▸ **Work to complete**:
**1)** According to the chess variant preset notes, what happens when 'reploses' is set to 1?
**2)** Reproduce the part of the chess variant preset notes starting at "where all the" and ending at "something you captured.".
**3)** Carry on the chess variant preset notes from their last sentence.

▸ **Source extract**:
◆ ◆ ◆ ◆ ◆
If you don't want to enforce one of these rules, just specify a ridiculously large number for it. Setting 'reploses' to 1 makes a 3-fold repetition a loss for the player bringing it about. The 'resetpieces' are those whose moves should reset the 50-move counter. By default these are only Pawns, but you can add other pieces IDs between the parentheses. Never forget to mention the pieces for each player (capital and lower case)! If no piece should reset the counter, add the line

set resetpieces array;

Moves with side effects

If your variant involves moves with side effects, such as locust capture, there are two ways to have the preset handle their entering with the mouse. The default manner would be to enter them as two moves, the first to make the capture in a normal way (i.e. by moving to the square that contains the victim), and then move from there to the intended destination. If the normal capture is also legal, and you want to play that, you can indicate this by pressing the Pass button for the second move. The alternative method is used by pieces that you defined as 'shooters', through a line like

set shooters (L l);

where all the shooters are mentioned between parentheses. These pieces then always have to be moved directly to their final destination. When that can cause a side effect on another square, you will be prompted to enter that. You then have to make a 'fake' move of the piece to the square it should affect. The preset will re-interpret that move as a removal of the piece on, or dropping of a piece on the target square, without actually moving the piece you selected for that second move there. This would be a more natural way for entering moves that capture pieces that are not in your path, or for re- positioning something you captured.

Anti-trading rules

It is also possible to activate enforcement of a variety of anti-trading rules, (which hardly any chess variant would need), through any of the lines

set iron (...);          // permanently uncapturable piece types
set counterstrike (...); // uncapturable after opponent's was captured
set protected (...);     // pieces that cannot be traded when protected
set negligible (...);    // side catch of these does not break trade ban

where the ... is the (space-separated) list of IDs of the pieces that you want the rule to be applied to. (Again, always mention both colors!) The 'iron' pieces can never be captured. 'Counterstrike' pieces become uncapturable for one turn, when a piece within the set is captured by a piece outside the set. The pieces listed as 'protected' cannot be captured by other pieces in the same group when recapture is possible; it is like their capturer becomes an absolute royal for one turn. This only counts for normal captures, not when the capture was a side effect. In fact, when something else was captured in addition to the protected piece, as a side effect, the rule does not apply. Unless that extra piece that was captured occurs in the 'negligible' list.
◆ ◆ ◆ ◆ ◆
▸ **Data extract**:
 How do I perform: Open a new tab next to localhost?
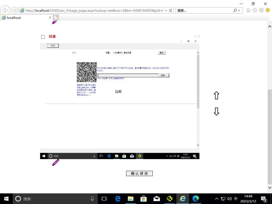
◆ ◆ ◆ ◆ ◆
▸ **Expected results**:
**1)** A 3-fold repetition becomes a loss for the player bringing it about.

**2)**
where all the shooters are mentioned between parentheses. These pieces then always have to be moved directly to their final destination. When that can cause a side effect on another square, you will be prompted to enter that. You then have to make a 'fake' move of the piece to the square it should affect. The preset will re-interpret that move as a removal of the piece on, or dropping of a piece on the target square, without actually moving the piece you selected for that second move there. This would be a more natural way for entering moves that capture pieces that are not in your path, or for re- positioning something you captured.

**3)**
Custom pieces

The interactive diagram supports a lot of different moves, but has its limitations. GAME code, on the other hand, is a Turing-complete programming language, that could describe anything. To not lose that possibility without sacrificing the convenience of using the Applet-generated code, the latter allows you to still provide your own hand-written GAME code for handling a piece. This section explains how to do that. But it would only be understandable for people that know how to program in GAME code.

The first step is to make sure the Applet would reserve some space for your custom piece in the legdefs table. It is best to reserve one line for each direction the piece can start in. To that end you can define the piece with a fake move that has the desired number of directions in the Applet. E.g. a piece with 12 move directions could be given the move NF. The Applet will then reserve 12 lines of 5 numbers for that piece in legdefs. If the piece is not symmetric, you would want to have a separate white and black instance of it, and you can do that by specifying an asymmetric move, like KfhN.

0
1 99  0  1     3 // queen(59)
1 99  1  1     3
1 99  1  0     3
1 99  1 -1     3
1 99  0 -1     3
1 99 -1 -1     3
1 99 -1  0     3
1 99 -1  1     3
0

Next step is to modify the piece its description in legdefs so it will invoke your own code. Above you see a section of a legdefs table describing the moves of an orthodox Queen, and the piece you defined would have something similar. You replace the second number on the line of a move (which normally stands for the range of the move) by the number -3. And you replace the last (5th) number on the line with the name of the GAME-code subroutine that should be called to handle the move. Whenever the Applet-generated code tries to generate that move for the piece, it would call the given subroutine with three arguments: the square the piece is on, and the 3rd and 4th number of the line (which normally represent the leap in x-y form). Your routine could use these numbers for any purpose, and you can change them in the table accordingly; they will not be used for any other purpose than passing to your subroutine. It is suggested, though, that you use them to distinguish the various moves from each other, and have the subroutine you provide not generate all moves for the piece, but just the one leap or ride specified somehow by these numbers.

Note that lines in legdefs for which you do not change the range into -3 keep there original meaning. There is nothing against having some of the moves of the piece be generated by your custom routine, but leave the generation of others to the Applet-generated code. Then you only have to focus on the moves that were too outlandish for the Applet.

The final step is to provide the subroutine to generate the moves. The code below gives an example for how such a subroutine could look; in this case it would generate a leap over an adjacent friendly Pawn.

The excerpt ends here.